> _Source document_
About that "rare" part... I'm gonna go ahead and say that 5% of the population in a week is no longer "rare", nor can we use the phrase "breakthrough infections" with a straight face anymore. We should just be done with that.
The larger point about being effective against severe illness and death still stands, and seems to be so robust that it's not going to change now, so the vaccine is still very much worth it.
The vaccine was never touted as being 100% effective.
For Pfizer the (Lancet study) efficacy numbers ranged from 88-93%, the first month after full vaccination.
After 4 months the effectiveness waned to 47-67% (depending on the variant). So now the focus on boosters.
My point is that 100% vaccination should never have led to the expectation of 0 cases of covid. But the main thing was reducing ICU numbers/severe infections.
"The vaccine was never touted as being 100% effective."
We have overloaded the very term "vaccine" in a fairly misleading manner. One one hand we have vaccines that are highly effective in the longterm and can virtually eradicate dangerous diseases. On the other hand we have flu & covid vaccines, which can help control the severity of the disease, but are incapable of preventing regular widespread outbreaks.
Childhood vaccines are from the first category. Let's enumerate: polio, smallpox, tetanus, hepatitis b, hepatitis a, rubella, hib, measles, pertussis, pneumococcal strep, rotavirus, varicella, diphtheria, mumps. Some of these had no cases for decades, for others very rare localized outbreaks make the news. From the second category, flu and covid have regular outbreaks in highly vaccinated communities and there is no hope for herd immunity.
Perhaps it's time to clear up the semantic overload and create a new term to delineate the important difference between the two classes of vaccines. For example, use "vaccines" for the first category and "immunity stimulants" for the second.
>And we have -- we can kind of almost see the end. We're vaccinating so very fast, our data from the CDC today suggests, you know, that vaccinated people do not carry the virus, don't get sick, and that it's not just in the clinical trials but it's also in real world data.
Early CDC guidance only counted breakthrough cases when a positive result occurred at relatively low CT and, later, only if they required hospitalization.
According to UK statistics breakthrough cases are not rare - the majority of newly infected are now those previously vaccinated, per capita even.
As for reduction of adverse symptoms it's unknown since deaths of vaccinated vs unvaccinated within 30 days of COVID is tracked, but not how many deaths occur within 30 days of vaccination for comparison.
The larger point about being effective against severe illness and death still stands, and seems to be so robust that it's not going to change now, so the vaccine is still very much worth it.

> _Work item_
Translate this sentence from the comments on COVID vaccine effectiveness into Spanish: "The vaccine was never touted as being 100% effective."

> _Information_
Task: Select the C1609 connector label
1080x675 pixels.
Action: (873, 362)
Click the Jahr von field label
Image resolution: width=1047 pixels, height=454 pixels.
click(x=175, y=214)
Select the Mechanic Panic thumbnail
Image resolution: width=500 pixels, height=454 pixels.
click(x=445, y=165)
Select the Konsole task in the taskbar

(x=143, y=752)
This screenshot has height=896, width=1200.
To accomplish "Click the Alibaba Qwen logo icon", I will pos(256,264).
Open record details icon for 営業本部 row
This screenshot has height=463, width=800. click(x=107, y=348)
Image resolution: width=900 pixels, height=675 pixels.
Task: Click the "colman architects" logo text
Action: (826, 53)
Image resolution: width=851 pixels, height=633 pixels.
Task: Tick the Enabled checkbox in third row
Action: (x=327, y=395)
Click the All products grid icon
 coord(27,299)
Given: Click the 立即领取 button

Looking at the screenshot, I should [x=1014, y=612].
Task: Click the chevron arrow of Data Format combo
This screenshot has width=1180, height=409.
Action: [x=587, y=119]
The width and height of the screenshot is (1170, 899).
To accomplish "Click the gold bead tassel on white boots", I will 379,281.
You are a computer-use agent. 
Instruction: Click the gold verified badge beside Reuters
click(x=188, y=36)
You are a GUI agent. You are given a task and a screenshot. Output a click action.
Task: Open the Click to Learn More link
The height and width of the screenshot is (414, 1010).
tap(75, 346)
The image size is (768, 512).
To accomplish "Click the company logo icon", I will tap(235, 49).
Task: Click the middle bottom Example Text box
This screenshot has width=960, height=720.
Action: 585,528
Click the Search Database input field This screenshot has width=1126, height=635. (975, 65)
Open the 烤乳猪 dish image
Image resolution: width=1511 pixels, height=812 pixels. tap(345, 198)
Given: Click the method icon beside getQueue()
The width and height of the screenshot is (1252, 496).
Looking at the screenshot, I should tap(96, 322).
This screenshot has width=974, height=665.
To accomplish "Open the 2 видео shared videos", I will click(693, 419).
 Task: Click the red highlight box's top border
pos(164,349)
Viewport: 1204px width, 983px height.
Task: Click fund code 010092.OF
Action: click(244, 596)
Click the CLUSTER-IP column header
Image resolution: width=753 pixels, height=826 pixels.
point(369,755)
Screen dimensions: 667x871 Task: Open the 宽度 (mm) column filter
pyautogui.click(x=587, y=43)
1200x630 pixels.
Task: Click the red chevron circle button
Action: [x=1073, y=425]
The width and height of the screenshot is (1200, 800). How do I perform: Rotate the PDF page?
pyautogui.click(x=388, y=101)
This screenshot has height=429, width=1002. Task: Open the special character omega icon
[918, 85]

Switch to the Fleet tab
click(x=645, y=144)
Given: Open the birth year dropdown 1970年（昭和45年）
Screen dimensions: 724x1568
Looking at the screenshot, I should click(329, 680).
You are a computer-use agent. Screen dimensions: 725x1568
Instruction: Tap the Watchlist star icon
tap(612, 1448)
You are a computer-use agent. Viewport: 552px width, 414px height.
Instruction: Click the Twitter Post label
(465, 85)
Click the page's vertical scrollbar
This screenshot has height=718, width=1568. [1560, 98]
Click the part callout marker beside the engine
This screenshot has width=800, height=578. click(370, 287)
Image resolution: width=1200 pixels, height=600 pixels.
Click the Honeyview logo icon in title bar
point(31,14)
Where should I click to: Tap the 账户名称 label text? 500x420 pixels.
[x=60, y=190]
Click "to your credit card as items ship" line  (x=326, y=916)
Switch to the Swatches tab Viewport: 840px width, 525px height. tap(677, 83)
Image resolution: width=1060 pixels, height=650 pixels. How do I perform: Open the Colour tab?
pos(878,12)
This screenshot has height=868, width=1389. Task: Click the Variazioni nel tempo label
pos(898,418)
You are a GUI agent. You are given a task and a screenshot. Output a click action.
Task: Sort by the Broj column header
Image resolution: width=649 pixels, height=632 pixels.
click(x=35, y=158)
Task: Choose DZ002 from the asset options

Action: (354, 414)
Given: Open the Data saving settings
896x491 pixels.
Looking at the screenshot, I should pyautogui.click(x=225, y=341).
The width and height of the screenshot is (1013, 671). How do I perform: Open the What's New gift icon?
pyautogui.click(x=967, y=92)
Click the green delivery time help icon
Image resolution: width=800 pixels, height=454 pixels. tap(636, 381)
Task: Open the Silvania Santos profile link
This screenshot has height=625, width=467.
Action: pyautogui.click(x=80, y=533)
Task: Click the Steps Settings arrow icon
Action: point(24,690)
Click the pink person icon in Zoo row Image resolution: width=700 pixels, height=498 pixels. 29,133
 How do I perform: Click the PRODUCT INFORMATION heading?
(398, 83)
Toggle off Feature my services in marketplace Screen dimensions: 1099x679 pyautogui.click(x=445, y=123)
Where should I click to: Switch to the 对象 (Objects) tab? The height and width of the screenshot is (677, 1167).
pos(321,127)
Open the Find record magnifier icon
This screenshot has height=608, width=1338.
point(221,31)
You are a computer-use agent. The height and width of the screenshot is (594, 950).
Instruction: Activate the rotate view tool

> _Solution to the problem_
La vacuna nunca se promocionó como eficaz al 100 %.